CLOSE PARALLEL BETWEEN THE LXX AND MASORETIC TEXT
If no other evidence were available, the case for the fidelity of the Masoretic Text could
be brought to rest with confidence upon the foregoing lines of evidence alone. It appeared
to be a careful and correct reproduction of the autographs. But with the discovery of the
Dead Sea Scrolls in 1947 and thereafter, there is now another and almost overwhelming
substantiation of the received Hebrew text of the Masoretes. Critics of the Masoretic Text
charged that the manuscripts were few and late; now, however, there is available, through
the Dead Sea Scrolls, many and early manuscript fragments that provide a check on nearly
the whole Old Testament.
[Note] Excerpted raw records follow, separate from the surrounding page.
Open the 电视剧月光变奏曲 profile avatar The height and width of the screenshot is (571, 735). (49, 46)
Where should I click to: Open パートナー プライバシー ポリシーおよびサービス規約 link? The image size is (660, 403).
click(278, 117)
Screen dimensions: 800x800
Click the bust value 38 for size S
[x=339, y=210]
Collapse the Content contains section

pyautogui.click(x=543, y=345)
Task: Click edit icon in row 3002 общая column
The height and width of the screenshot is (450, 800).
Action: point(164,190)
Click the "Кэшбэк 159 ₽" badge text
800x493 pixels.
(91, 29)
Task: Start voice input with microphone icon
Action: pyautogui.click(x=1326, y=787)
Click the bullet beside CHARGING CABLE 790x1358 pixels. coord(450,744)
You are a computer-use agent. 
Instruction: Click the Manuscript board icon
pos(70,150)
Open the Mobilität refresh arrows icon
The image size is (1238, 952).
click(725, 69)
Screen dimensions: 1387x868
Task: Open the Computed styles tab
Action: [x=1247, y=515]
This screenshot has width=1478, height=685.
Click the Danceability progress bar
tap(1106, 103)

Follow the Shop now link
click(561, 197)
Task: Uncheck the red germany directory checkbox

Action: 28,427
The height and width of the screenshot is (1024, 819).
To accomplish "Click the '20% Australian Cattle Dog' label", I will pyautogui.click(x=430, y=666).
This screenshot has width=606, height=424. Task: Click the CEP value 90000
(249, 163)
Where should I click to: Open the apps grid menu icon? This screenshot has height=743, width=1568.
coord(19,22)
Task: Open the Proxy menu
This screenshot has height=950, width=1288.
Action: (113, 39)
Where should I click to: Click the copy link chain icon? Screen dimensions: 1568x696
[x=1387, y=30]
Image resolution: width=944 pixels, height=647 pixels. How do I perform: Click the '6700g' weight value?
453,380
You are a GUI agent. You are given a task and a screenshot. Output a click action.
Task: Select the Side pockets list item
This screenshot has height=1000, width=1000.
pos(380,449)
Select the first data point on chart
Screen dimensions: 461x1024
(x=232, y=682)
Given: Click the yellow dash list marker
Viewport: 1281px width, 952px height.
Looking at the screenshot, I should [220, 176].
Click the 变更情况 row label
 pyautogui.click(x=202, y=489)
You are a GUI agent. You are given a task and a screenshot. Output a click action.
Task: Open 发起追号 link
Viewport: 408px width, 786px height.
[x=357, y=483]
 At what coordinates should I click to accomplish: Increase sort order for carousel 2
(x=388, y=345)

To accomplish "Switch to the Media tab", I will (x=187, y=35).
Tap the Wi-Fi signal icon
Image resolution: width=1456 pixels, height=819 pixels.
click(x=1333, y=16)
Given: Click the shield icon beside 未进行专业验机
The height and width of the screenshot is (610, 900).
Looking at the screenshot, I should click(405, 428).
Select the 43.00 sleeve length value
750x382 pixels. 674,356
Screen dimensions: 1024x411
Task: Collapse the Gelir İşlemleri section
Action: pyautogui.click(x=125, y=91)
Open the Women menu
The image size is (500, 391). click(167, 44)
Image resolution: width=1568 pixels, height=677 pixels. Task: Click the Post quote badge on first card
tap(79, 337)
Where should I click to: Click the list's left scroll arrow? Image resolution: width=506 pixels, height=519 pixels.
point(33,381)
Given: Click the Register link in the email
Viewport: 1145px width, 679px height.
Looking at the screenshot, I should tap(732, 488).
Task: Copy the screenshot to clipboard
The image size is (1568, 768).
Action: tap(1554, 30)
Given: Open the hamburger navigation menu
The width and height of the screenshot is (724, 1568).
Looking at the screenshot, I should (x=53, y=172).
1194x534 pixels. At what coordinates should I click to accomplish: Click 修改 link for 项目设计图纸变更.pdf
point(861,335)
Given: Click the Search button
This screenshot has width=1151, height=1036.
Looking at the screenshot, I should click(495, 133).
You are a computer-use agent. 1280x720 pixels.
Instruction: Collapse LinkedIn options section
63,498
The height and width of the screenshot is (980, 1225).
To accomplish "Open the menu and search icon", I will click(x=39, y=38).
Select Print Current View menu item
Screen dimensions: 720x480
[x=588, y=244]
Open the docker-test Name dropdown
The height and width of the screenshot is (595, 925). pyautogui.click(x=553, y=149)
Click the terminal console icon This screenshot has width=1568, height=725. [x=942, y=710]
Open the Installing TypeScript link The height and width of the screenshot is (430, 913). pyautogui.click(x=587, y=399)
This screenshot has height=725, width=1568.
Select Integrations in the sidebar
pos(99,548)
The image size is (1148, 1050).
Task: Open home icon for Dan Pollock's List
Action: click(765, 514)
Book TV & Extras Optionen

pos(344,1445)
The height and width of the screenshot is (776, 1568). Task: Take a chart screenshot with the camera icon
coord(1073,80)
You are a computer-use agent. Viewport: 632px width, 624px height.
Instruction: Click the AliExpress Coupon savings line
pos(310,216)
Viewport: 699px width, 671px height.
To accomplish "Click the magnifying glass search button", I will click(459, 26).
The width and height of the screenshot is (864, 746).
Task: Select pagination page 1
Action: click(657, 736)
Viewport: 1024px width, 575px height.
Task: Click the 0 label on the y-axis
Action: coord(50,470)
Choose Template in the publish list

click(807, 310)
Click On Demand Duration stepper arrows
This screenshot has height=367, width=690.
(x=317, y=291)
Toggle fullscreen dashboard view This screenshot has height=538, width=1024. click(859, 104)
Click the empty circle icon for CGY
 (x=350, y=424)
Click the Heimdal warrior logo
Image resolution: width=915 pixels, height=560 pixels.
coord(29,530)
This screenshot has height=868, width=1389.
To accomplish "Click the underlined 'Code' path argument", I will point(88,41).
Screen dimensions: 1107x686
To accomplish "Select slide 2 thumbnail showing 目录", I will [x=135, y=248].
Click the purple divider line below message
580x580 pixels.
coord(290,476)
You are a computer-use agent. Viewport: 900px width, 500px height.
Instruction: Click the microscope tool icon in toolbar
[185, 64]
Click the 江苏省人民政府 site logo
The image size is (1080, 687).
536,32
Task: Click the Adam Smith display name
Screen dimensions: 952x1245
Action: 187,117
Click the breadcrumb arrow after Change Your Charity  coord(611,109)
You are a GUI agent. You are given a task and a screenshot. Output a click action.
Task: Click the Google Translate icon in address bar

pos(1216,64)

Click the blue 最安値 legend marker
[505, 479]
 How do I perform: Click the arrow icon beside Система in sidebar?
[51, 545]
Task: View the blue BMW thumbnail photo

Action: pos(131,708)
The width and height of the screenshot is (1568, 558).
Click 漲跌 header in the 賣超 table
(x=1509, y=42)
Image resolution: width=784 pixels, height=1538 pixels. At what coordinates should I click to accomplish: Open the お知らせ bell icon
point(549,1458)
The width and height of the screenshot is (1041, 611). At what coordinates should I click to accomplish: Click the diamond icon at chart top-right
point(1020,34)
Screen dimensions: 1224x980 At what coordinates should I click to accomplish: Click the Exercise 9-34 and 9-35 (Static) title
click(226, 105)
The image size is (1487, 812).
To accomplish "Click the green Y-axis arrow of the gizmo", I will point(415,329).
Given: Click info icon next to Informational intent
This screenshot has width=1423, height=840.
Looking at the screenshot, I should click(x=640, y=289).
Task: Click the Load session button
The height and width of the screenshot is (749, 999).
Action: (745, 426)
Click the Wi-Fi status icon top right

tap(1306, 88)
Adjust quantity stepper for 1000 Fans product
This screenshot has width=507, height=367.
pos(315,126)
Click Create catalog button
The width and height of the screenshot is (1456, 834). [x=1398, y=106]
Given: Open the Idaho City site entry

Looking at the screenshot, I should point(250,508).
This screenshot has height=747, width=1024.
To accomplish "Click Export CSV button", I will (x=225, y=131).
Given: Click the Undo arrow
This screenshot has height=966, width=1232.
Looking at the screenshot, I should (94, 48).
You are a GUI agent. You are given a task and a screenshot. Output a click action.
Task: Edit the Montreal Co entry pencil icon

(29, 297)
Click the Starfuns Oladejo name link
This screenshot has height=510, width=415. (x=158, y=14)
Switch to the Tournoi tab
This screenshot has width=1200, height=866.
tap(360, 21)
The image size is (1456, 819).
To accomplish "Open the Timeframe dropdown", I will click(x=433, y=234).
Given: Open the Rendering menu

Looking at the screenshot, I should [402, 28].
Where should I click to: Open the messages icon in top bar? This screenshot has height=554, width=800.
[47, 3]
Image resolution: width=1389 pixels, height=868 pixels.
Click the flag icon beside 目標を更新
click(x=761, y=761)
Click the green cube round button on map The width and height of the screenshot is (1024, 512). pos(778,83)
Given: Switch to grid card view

Those checks date about a thousand years before the great
Masoretic manuscripts of the tenth century A.D. Before the discoveries in the Cairo Geniza
and the Dead Sea caves, the Nash Papyrus (a fragment of the Ten Commandments and
Shema, Deut. 6:4-9), dated between 150 B.C. and A.D. 100, was the only known scrap of the
Hebrew text dating from before the Christian era.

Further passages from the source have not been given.